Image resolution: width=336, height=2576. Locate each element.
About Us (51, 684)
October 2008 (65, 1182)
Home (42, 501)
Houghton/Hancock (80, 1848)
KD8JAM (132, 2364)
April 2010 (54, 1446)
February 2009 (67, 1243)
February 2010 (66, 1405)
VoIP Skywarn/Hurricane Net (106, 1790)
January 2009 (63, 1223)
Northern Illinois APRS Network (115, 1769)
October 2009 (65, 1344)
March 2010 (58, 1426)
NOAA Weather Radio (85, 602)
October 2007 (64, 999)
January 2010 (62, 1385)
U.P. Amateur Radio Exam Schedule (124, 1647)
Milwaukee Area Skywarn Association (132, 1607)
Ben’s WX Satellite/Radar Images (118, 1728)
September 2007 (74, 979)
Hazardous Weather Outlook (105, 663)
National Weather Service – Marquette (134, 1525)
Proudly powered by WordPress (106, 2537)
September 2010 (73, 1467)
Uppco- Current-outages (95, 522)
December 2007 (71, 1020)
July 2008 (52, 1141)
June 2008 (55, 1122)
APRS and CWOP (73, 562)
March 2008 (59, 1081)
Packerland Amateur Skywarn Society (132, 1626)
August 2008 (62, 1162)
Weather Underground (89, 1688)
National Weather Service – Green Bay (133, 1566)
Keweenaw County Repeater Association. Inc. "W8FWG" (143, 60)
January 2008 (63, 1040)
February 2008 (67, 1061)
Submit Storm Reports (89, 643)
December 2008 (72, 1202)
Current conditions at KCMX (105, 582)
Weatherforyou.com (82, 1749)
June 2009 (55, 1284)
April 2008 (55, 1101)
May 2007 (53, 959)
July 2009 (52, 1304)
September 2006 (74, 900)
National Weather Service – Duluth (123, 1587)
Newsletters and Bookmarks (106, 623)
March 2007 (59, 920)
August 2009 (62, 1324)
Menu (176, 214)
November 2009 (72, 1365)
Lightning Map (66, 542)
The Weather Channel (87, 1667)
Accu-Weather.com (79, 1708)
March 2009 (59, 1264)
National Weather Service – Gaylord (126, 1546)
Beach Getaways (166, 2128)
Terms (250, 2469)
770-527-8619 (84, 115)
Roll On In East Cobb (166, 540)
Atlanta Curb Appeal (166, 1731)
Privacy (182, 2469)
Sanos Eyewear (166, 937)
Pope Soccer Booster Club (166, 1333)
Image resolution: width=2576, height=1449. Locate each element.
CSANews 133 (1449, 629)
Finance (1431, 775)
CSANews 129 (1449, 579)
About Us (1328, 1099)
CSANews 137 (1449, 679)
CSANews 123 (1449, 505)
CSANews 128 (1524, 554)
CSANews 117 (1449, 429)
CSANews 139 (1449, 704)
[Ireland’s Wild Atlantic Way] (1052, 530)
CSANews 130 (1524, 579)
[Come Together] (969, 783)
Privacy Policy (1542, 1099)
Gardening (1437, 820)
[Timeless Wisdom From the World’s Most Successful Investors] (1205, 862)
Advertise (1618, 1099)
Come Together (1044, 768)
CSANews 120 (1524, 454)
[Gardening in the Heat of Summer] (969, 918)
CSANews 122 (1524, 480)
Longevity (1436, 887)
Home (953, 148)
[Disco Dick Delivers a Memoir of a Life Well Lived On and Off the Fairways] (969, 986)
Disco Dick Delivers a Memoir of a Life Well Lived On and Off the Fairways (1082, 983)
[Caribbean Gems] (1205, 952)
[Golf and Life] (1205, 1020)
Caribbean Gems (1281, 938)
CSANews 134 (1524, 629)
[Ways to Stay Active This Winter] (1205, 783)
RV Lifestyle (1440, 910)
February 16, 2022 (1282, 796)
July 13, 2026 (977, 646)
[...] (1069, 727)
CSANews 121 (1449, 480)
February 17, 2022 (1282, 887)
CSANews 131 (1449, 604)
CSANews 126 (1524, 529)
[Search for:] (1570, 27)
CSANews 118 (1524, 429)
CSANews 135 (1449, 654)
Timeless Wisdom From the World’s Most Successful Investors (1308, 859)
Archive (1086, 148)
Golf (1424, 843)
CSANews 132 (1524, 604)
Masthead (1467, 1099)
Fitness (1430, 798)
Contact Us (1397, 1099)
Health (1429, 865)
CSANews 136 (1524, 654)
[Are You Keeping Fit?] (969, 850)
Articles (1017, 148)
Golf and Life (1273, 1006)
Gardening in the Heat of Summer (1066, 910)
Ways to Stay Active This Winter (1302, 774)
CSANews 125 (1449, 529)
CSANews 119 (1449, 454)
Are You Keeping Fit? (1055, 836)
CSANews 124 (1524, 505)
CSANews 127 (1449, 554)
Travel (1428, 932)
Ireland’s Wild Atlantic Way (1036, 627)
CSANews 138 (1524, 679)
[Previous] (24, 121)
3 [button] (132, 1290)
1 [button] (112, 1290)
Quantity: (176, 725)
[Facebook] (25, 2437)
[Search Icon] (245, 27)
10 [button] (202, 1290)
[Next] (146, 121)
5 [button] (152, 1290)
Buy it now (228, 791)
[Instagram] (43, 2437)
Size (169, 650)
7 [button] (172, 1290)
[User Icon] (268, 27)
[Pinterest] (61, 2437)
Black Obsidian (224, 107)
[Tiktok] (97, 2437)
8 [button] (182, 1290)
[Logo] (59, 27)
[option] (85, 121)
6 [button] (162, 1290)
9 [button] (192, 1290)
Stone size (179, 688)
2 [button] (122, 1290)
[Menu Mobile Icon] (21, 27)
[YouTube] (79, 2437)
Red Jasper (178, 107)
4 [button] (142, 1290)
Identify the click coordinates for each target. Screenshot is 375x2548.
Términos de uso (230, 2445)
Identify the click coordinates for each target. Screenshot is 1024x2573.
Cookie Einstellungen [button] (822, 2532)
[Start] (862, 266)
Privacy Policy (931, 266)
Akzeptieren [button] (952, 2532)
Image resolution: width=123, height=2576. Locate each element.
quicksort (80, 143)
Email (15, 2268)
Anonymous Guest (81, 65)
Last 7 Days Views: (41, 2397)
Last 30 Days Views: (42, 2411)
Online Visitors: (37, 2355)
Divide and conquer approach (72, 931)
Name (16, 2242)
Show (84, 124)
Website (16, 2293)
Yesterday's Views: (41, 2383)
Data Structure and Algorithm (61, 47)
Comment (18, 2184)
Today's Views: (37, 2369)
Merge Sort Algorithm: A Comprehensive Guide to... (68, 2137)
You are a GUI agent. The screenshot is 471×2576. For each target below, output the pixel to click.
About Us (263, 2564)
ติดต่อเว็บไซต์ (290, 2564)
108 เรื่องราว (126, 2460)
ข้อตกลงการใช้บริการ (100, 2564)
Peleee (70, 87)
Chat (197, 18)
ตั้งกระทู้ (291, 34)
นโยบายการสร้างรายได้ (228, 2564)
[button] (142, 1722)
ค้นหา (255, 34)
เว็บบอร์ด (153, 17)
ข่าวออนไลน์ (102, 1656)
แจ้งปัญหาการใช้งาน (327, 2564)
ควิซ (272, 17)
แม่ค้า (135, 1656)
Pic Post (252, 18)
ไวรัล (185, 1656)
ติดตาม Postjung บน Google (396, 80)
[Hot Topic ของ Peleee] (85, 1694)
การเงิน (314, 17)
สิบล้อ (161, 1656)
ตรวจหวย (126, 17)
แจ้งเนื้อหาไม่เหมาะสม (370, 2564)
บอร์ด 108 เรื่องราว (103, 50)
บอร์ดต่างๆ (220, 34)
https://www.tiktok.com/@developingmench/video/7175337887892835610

§

• _Task brief_: Would you show each line of the material above that contains the string "Identify"?

• _Result for this task_:
Identify the click coordinates for each target. Screenshot is 375x2548.
Identify the click coordinates for each target. Screenshot is 1024x2573.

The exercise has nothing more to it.